L'enfance

III

L'ENFANCE

 

Monsieur Victor Simon est né à Carnières la 22 mars 1888. Sa maison natale existe toujours au n° 56 de la rue Ferrer.
Il était le dernier d'une famille de cinq enfants. Son père était ouvrier de surface dans un charbonnage. Sa mère, née Léonard Marie-Catherine est décédée le 3 février 1894 ; à l'âge de six ans, le petit Victor est donc orphelin de mère. Privé si jeune de la tendresse maternelle, il éprouve une profonde déception lorsque son père se remarie quelques années plus tard. L'enfant ne trouve plus au foyer le milieu affectueux et la bonne entente qu'il y a connus. Dès lors, il va s'en détacher peu à peu et, par la force des choses, il va devoir se « débrouiller » par ses propres moyens, ce qui ne sera pas sans exercer une grande influence, en les développant, sur ses dons innés de chercheur.
L'école ? Pas question ou si peu... N'oublions pas qu'à cette époque, l'instruction n'est pas obligatoire ; elle ne le sera d'ailleurs qu'en 1914, si invraisemblable que la chose nous paraisse à présent !
Les dirigeants d'alors professaient qu'obliger les enfants à fréquenter l'école constituait une atteinte à la liberté du père de famille ; que celui-ci voyait ses ressources augmentées par le travail de ses enfants et que, par conséquent, il n'aurait pas tendance à réclamer d'augmentation de salaire ni, le cas échéant, de recourir à la grève. « Nous serions sans défense, déclarait un leader politique (à propos de la réglementation du travail des enfants) contre le langage que nous tiendrait l'ouvrier, nous réclamant du travail et du pain en s'appuyant sur la détresse des siens ». Il n'y a pas, pour les politiciens d'alors, de « question sociale ».
Toujours est-il que le petit Victor commence une vie de labeur pénible en travaillant, jusqu'à l'âge de 10 ans, comme porteur de briques.

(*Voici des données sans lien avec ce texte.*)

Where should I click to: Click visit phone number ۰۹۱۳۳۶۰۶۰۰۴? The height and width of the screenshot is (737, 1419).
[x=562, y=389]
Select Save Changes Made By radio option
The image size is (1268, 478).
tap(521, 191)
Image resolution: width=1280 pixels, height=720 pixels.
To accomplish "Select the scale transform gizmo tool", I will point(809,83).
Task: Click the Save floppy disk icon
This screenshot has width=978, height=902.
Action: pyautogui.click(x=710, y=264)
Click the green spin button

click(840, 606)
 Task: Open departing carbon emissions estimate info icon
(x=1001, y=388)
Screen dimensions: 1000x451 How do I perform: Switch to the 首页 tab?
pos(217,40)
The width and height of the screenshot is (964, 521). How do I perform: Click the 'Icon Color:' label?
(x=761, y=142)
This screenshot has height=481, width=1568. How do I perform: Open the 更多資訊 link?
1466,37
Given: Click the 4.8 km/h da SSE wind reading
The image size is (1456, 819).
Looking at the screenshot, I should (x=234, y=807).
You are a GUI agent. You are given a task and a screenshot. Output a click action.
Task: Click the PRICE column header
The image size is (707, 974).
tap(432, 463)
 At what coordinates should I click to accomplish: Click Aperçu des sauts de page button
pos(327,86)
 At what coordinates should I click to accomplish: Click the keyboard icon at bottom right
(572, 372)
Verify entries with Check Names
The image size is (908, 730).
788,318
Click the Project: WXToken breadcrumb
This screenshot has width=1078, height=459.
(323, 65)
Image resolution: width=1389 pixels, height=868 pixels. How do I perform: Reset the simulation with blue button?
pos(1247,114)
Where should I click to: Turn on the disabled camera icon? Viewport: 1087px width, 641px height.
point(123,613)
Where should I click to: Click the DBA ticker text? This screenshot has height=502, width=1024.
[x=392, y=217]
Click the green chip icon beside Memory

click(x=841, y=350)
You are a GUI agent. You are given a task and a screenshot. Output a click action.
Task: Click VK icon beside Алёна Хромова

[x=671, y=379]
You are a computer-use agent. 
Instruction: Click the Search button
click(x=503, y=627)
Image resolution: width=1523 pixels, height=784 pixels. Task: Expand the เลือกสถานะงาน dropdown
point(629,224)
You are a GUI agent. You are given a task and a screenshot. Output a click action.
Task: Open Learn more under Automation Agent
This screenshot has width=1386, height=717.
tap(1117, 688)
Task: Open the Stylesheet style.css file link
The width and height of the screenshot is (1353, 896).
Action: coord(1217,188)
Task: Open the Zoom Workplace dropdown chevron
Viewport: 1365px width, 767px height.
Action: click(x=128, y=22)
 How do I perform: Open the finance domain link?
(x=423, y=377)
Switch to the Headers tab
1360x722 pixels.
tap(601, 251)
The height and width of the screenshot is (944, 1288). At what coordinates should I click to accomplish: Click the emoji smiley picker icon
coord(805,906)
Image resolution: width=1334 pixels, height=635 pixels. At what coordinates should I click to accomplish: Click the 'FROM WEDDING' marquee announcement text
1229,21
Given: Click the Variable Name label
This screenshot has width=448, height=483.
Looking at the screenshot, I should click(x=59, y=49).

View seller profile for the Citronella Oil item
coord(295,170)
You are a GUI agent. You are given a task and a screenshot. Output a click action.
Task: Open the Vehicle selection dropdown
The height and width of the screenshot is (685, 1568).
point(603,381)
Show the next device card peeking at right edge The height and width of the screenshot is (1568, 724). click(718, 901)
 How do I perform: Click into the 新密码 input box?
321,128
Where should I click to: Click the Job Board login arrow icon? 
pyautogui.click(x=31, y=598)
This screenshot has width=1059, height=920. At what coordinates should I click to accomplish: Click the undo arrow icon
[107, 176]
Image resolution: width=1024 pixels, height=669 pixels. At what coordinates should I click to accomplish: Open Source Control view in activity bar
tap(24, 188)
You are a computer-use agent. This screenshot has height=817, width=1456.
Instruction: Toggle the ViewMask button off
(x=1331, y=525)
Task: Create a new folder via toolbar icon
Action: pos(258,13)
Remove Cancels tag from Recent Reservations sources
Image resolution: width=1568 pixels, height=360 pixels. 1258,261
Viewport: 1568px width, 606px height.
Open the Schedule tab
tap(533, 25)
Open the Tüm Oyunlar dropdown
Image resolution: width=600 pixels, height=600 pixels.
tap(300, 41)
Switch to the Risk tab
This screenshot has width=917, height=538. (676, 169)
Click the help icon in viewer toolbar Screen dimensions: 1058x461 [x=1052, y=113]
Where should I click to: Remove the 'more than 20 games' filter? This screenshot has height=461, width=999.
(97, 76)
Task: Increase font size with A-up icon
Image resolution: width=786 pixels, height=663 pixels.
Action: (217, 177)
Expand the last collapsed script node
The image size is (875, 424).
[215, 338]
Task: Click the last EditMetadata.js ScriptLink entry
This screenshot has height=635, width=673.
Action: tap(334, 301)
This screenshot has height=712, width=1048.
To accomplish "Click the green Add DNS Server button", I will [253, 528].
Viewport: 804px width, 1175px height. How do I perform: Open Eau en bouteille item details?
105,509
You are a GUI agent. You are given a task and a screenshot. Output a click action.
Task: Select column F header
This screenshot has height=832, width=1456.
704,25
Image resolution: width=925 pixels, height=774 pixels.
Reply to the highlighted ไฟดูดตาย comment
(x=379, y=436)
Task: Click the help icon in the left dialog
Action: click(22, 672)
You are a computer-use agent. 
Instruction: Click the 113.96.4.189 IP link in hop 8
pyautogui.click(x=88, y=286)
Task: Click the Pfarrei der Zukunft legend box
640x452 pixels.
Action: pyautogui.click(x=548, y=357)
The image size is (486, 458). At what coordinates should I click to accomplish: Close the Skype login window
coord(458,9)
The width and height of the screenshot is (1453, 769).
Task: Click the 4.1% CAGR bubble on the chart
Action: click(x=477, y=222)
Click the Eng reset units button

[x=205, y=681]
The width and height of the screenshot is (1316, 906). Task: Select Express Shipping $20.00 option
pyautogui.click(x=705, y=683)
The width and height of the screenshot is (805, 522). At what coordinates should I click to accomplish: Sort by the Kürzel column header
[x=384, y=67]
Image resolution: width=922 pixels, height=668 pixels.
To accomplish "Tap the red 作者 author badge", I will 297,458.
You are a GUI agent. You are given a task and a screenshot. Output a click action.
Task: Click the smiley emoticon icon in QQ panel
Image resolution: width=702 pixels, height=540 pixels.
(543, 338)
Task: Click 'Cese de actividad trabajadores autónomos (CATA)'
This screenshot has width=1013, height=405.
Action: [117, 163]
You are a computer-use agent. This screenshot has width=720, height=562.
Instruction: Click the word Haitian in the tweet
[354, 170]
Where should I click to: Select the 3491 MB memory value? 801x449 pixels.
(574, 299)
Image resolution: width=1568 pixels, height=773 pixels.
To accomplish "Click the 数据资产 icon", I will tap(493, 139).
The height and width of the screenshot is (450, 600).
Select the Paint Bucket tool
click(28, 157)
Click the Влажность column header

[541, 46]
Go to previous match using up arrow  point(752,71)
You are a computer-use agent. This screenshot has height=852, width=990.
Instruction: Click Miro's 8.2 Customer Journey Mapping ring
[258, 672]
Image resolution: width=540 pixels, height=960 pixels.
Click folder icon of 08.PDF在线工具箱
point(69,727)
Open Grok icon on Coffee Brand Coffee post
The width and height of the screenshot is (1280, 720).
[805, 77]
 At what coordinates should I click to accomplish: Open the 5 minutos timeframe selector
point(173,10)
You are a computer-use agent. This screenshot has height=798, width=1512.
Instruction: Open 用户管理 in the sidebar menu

Cela nous paraît effarant, considéré sous l'angle de nos conceptions actuelles. Et cependant, il a fallu de longues années de lutte pour faire cesser ce scandale de jeunes garçons et de fillettes astreints, dès leur plus jeune âge, à des travaux souvent longs, durs et pénibles. L'annexe n° 1 donne quelques détails sur les conditions de vie du monde du travail à cette époque. Rappelons simplement qu'en 1860, les usines textiles anglaises employaient des enfants de 8 ans pendant 14 heures par jour ; l'une des premières conquêtes sociales fut la limitation à 10 heures par jour de la durée du travail en usine des enfants de moins de 14 ans ! La situation n'était pas plus brillante chez nous !
Ce rappel de l'évolution sociale à la fin du XIXe siècle n'a d'autre but que d'éclairer le cadre dans lequel Victor Simon va faire son pénible apprentissage. Jusqu'à l'âge de 10 ans, à part quelques maigres fréquentations scolaires, il a donc été aide-briquetier. C'est alors que se rendant compte de son manque quasi total d'instruction, il reprend le chemin de l'école. Il n'a pas gardé un souvenir très heureux de cet écolage ; mais néanmoins, en deux ans et sans grand effort, il acquiert une base qui, bien que faible, pourra être développée ultérieurement par un travail personnel opiniâtre, lui permettant d'entreprendre des études techniques fort poussées et d'y enregistrer de beaux succès. Il faut y voir l'origine de sa carrière, marquée déjà par son goût inné pour la mécanique, la recherche et l'invention.